Yesterday, we reported the resignation of Federal Judge James Robertson from the Foreign Intelligence Surveillance Court (FISA), in protest over the recently-disclosed NSA program that conducts warrantless surveillance of terrorism suspects, both at home and abroad.

Robertson's "decision" has already been hailed as courageous, although it's unclear if he will reach the icon level of other anti-Bush luminaries, such as Joe Wilson and Cindy Sheehan. Perhaps his decision wasn't so brave afterall; we've subsequently learned that Judge Robertson plans to remain on the federal bench; his resignation applies only to the FISA court, so that nice federal paycheck will keep rolling in, and there won't be any interruption of his health insurance, or other fringe benefits.

Judge Robertson may not be such a lofty judicial figure, either.

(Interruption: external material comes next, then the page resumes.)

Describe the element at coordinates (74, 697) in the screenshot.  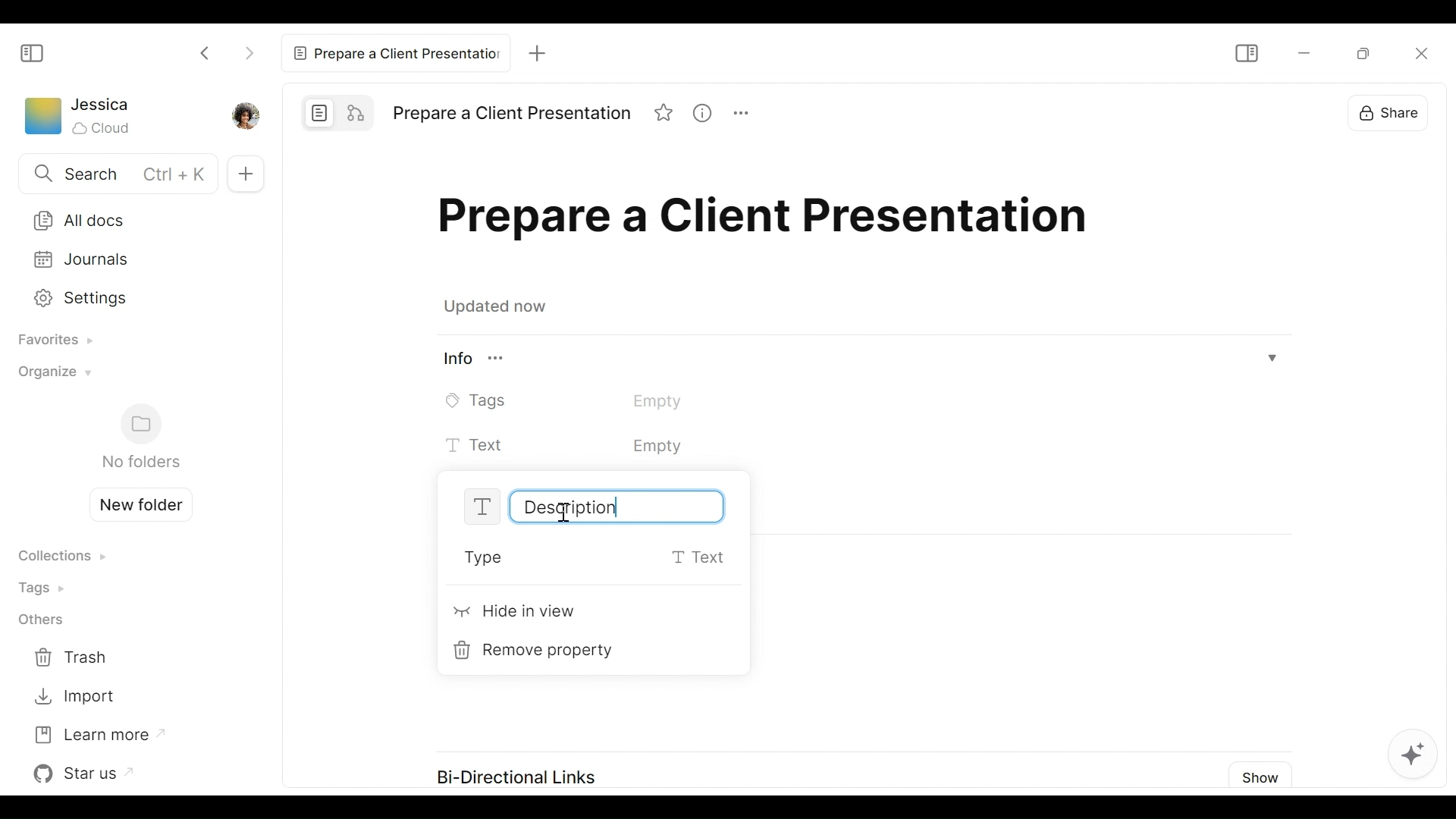
I see `Import` at that location.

Scott Johnson at Powerline has unearthed a Wall Street Journal column from 2000, outlining Robertson's role as one of the "Magnificent Seven," Clinton-era appointees to the federal bench in the D.C. area. As recounted by George Mason University Law Professor Ronald Rotunda, the Clinton judges (under the aegis of Chief Judge Norma Holloway Johnson) wound up hearing cases that related to the President's various scandals. Judge Robertson--who worked in an contributed to the Clinton's 1992 presidential campaign--was assigned the trial of Web Hubbell, the long-time Clinton crony accused of corruption as a partner at the Rose Law Firm in Little Rock, where he worked with Hillary Clinton.

As Professor Rotunda notes, Judge Robertson made some rather unusual decisions in the case that appeared to favor the defense:

"In the Hubbell tax-fraud prosecution, Judge Robertson ruled that he could ignore the ruling of the three-judge panel of the D.C. Circuit and hold that the OIC (Office of Independent Counsel) did not have jurisdiction to prosecute Mr. Hubbell and the other defendants, and that it could not use tax documents subpoenaed from Mr. Hubbell. J udge Robertson used incendiary language, calling the OIC's tactics (which other circuits had approved) "scary." The D.C. Circuit agreed with these other circuits and reversed."

Robertson's unusual--perhaps questionable conduct--extended into other elements of the trial as well. At subsequent hearings, Judge Robertson found it almost impossible to set a trial date, and Professor Rotunda observes:

At the hearing of May 8, 1998, OIC counsel asked Judge Robertson to set a trial date, which is standard operating procedure. The judge responded that he normally does that but it would be "arbitrary" to do so here, "when we're looking at the kinds of motions that I'm sure are coming." In other words, the judge refused to set a trial date because of motions not even filed; that is not standard operating procedure. The OIC attorney replied that he had already talked to defense counsel and they were prepared to find a mutually agreeable date, to which Judge Robertson answered, apparently in surprise: "Oh." He still refused to set a date.

At the June 2, 1998 hearing, the judge again questioned whether "it makes sense for us to set a trial date," and he volunteered that any date will be written "in sand here if there are, heaven forfend, interlocutory appeals." The defendants are not entitled to interlocutory appeals but the prosecution is, so once more it appeared that the judge had already decided that there would be no trial.

On July 1, three business days after oral argument, Judge Robertson issued a lengthy written opinion. This is an extraordinarily brief time in which to formulate a decision and write it up, unless the judge had made up his mind in advance.

Given these--and other--shennanigans by Judge Holloway and the "Magnificent Seven," Professor Rotunda believed an investigation was in order (it never happened). He also wondered if the federal court's reputation for integrity and impartiality would be the "greatest victim" of the Clinton Presidency. And ironically, a judge now hailed for his "courage" appears to have been a key player in a saga that brought no honor to the federal bench.